Aside from the very shaky basis of Covid death certification, there is also a strong tie-in here to points made by Craig, Engler and Smalley and Ioannides when they referenced the Spanish study that looked at diagnosis of the cause of death in deceased elderly patients and the questionable significance of the presence of respiratory viruses at the time of death.
Here’s something that won’t get reported widely in the mainstream media: a recent study carried out in Stockholm found that only 17% of those who supposedly died of Covid in care homes actually had Covid as the primary cause of death. Put another way, the Covid cause of death figures in care homes were inflated by 588%. Put yet another way, reported Covid deaths in care homes were nearly 6 times greater than the actual figure.
So can we be reasonably certain that excess deaths attributable to Covid in England and Wales are lower than 48,000? Yes. How much lower? Who knows.
One last reason to be highly suspicious of Covid making such a significant contribution to excess mortality is that it disproportionately affects people at or very near the end of their lives. The vast majority of those who die of or with Covid would statistically have died anyway around the same time Covid took them. Dr David Cook, a senior scientist with decades of experience in pharmaceutical research, articulates this basic truth:
“COVID-19 hits older and more vulnerable individuals harder than younger, fitter individuals. As a result, the majority of deaths and serious illness are in the older, sicker population.

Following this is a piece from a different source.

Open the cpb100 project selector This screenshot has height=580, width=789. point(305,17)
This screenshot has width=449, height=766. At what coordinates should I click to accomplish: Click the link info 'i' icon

This doesn’t mean that some younger or otherwise apparently healthy people can’t die or have significant illness, it is just a lot less common in this group.”
The average age of death from or with Covid in England and Wales is 83 (click on the excel link). The average life expectancy is 81.25. The position up to January 15th, 2021 is that 75% of deaths ‘involving Covid’ have occurred among people aged 75 years and over. It’s therefore no exaggeration to characterise Covid as being, statistically, more of an end-of-life illness.
The objective in all of this is not to prove that hospitals aren’t under pressure, that Covid is ‘fake’, or that there is a ‘tolerable’ level of excess mortality. Rather, by examining hospital pressure and the Covid death count more rationally and questioning their foundations, we can judge whether the levels of fear and hysteria generated by the media and the government are reasonable. If you think the answer to that is ‘no’, that opens up a conversation about how we as a society allowed things to get to the point where the national broadcaster thinks it is appropriate for its news reporters to dramatise death in this irresponsible way instead of calmly reporting carefully analysed facts.
Whether the excess mortality is 84,000, 48,000 or less is also to some extent irrelevant. The unavoidable question that is left, regardless, is whether it would have been worse in the absence of lockdowns. Even if that answer was yes, you would have to carefully weigh the damage done by lockdowns against the benefits. The case for lockdowns is now widely acknowledged to be morally, intellectually and economically bankrupt but with the government releasing a report at the end of January claiming that the number of Covid deaths would have been significantly greater in the absence of lockdowns, it is important to keep restating the case against them. I intend to do exactly that in my next blog.